サヨナラ検定、グッバイ統計的有意性/統計を使うつもりなら必読の論文はこれ 読書猿Classic: between / beyond readers
ここで指摘されているのと同様に、外国語教育研究や社会言語学でも「統計的有意」至上主義に対する懐疑が徐々に生まれつつあり、効果サイズを元にした議論が増え始めているようです。とはいっても、まだ、ごくわずかですが。
効果サイズで、僕が個人的によく使うのは、オッズ比とファイ係数です(社会学、ことに社会調査の2次分析では質的変数を扱うことが多いので)。
で、このふたつのどちらを調べたらいいか迷うことがあると思いますが、教科書的に言えば、
- どちらも必ず調べる
だと思います。というのも、普通は、数値の大きさ(の解釈)は一致しますが、たまに、かなり大きなオッズ比であるにもかかわらず、ファイ係数の値が小さいことがありますから。両方チェックして、問題なければ、先行研究や理論に合う方を採用すればいいと思います。

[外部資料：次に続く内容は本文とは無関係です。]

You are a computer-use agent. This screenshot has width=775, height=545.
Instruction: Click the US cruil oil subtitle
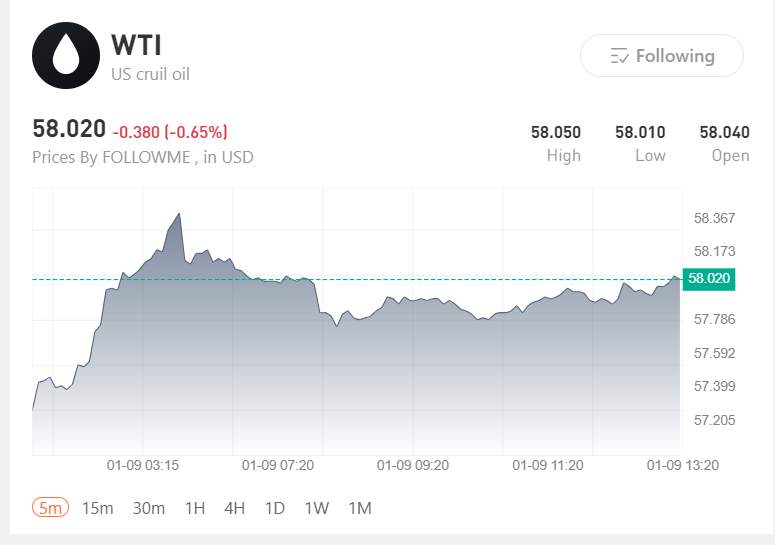(x=150, y=74)
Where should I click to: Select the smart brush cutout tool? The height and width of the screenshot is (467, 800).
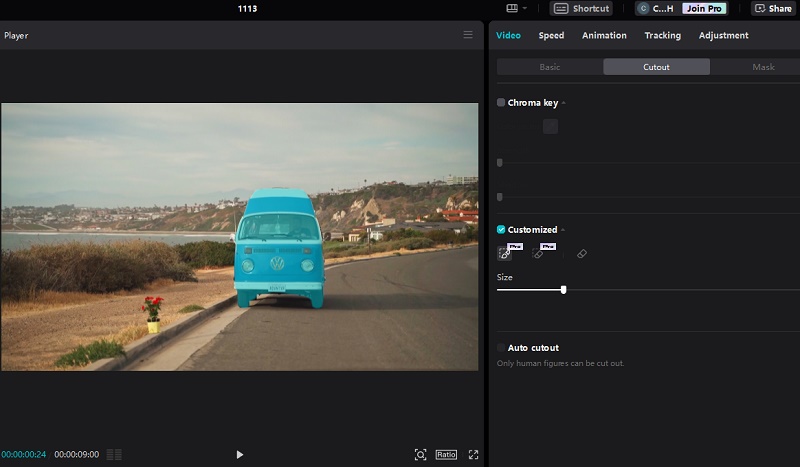click(505, 253)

では、どういうときに違いが生ずるかという問題。定義式を見てもらえばわかりますが、両者は等価ではありません。
乱数生成で2×2のクロス表をつくり、対数オッズ比とファイ係数をプロットしてみるとこんな風になります。
基本的には線的関係が見られますが、外れているプロットも散見されます。
外れ値の理由。
たとえば、以下のクロス表が「外れ値」を生むクロス表の典型です。
Factor A | Factor B | Total | |
---|---|---|---|
Factor I | 1 (0.02%) | 5000 (99.98%) | 5001 (100%) |
Factor II | 5 (0.99%) | 500 (99.01%) | 505 (100%) |
- Log Odds Ratio: -3.91
- Phi-Coefficient: 0.09
周辺度数が大きく歪んでおり、各セルのパーセンテージも非常に偏っています。
オッズ比は、「比の比」、もっとわかりやすく言えば、2つのパーセンテージの比をとっているので、極端なパーセンテージがあれば、それに引きずられるわけです。一方、ファイ係数は、2つのパーセンテージの差に注目しているので、差が小さい場合には(たとえ比が大きくても)、小さな値となります。
それにも関係しますが、ファイ係数とオッズ比には階層的関係があります。上の図で見ると一目瞭然ですが、外れ値は「<」字型の外側にはいくつもあるものの、内側には全くありません。つまり、「大きなファイ係数 × 小さなオッズ比」というのは定義上存在しないことを意味します。
そういう点で言うと、ファイ係数のほうが「保守的」でしょうが、生起確率は小さいが重大なリスクを強調する必要があるような研究の場合(疫学とか?)であれば、許容されるでしょう。